* TASK ITEM: Here the whole listing must be retyped exactly, with no line omitted.

_____

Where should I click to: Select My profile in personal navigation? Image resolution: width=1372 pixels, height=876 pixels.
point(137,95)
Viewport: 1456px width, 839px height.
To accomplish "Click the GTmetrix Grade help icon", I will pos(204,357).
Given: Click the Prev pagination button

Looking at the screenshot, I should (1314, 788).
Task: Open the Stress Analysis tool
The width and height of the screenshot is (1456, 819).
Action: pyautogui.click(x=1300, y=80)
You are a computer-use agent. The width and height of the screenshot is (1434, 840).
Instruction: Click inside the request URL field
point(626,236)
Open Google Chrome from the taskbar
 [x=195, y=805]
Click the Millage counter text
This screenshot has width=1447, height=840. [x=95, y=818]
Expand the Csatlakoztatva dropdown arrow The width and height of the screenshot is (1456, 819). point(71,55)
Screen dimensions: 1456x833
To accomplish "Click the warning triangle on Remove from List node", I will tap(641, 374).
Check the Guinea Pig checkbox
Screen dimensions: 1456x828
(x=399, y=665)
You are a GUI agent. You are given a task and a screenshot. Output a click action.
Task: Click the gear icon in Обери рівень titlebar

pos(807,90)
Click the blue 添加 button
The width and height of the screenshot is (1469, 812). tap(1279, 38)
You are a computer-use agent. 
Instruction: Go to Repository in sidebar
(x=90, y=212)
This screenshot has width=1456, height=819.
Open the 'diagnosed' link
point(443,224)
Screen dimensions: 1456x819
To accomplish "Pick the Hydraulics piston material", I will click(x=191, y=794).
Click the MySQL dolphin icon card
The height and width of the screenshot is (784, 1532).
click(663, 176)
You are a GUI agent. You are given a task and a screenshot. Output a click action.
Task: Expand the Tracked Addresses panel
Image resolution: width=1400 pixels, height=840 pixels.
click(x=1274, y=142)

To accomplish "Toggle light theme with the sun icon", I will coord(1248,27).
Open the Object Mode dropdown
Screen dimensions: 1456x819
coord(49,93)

_____

* TASK RESPONSE:
Where should I click to: Select My profile in personal navigation? Image resolution: width=1372 pixels, height=876 pixels.
point(137,95)
Viewport: 1456px width, 839px height.
To accomplish "Click the GTmetrix Grade help icon", I will pos(204,357).
Given: Click the Prev pagination button

Looking at the screenshot, I should (1314, 788).
Task: Open the Stress Analysis tool
The width and height of the screenshot is (1456, 819).
Action: pyautogui.click(x=1300, y=80)
You are a computer-use agent. The width and height of the screenshot is (1434, 840).
Instruction: Click inside the request URL field
point(626,236)
Open Google Chrome from the taskbar
 [x=195, y=805]
Click the Millage counter text
This screenshot has width=1447, height=840. [x=95, y=818]
Expand the Csatlakoztatva dropdown arrow The width and height of the screenshot is (1456, 819). point(71,55)
Screen dimensions: 1456x833
To accomplish "Click the warning triangle on Remove from List node", I will tap(641, 374).
Check the Guinea Pig checkbox
Screen dimensions: 1456x828
(x=399, y=665)
You are a GUI agent. You are given a task and a screenshot. Output a click action.
Task: Click the gear icon in Обери рівень titlebar

pos(807,90)
Click the blue 添加 button
The width and height of the screenshot is (1469, 812). tap(1279, 38)
You are a computer-use agent. 
Instruction: Go to Repository in sidebar
(x=90, y=212)
This screenshot has width=1456, height=819.
Open the 'diagnosed' link
point(443,224)
Screen dimensions: 1456x819
To accomplish "Pick the Hydraulics piston material", I will click(x=191, y=794).
Click the MySQL dolphin icon card
The height and width of the screenshot is (784, 1532).
click(663, 176)
You are a GUI agent. You are given a task and a screenshot. Output a click action.
Task: Expand the Tracked Addresses panel
Image resolution: width=1400 pixels, height=840 pixels.
click(x=1274, y=142)

To accomplish "Toggle light theme with the sun icon", I will coord(1248,27).
Open the Object Mode dropdown
Screen dimensions: 1456x819
coord(49,93)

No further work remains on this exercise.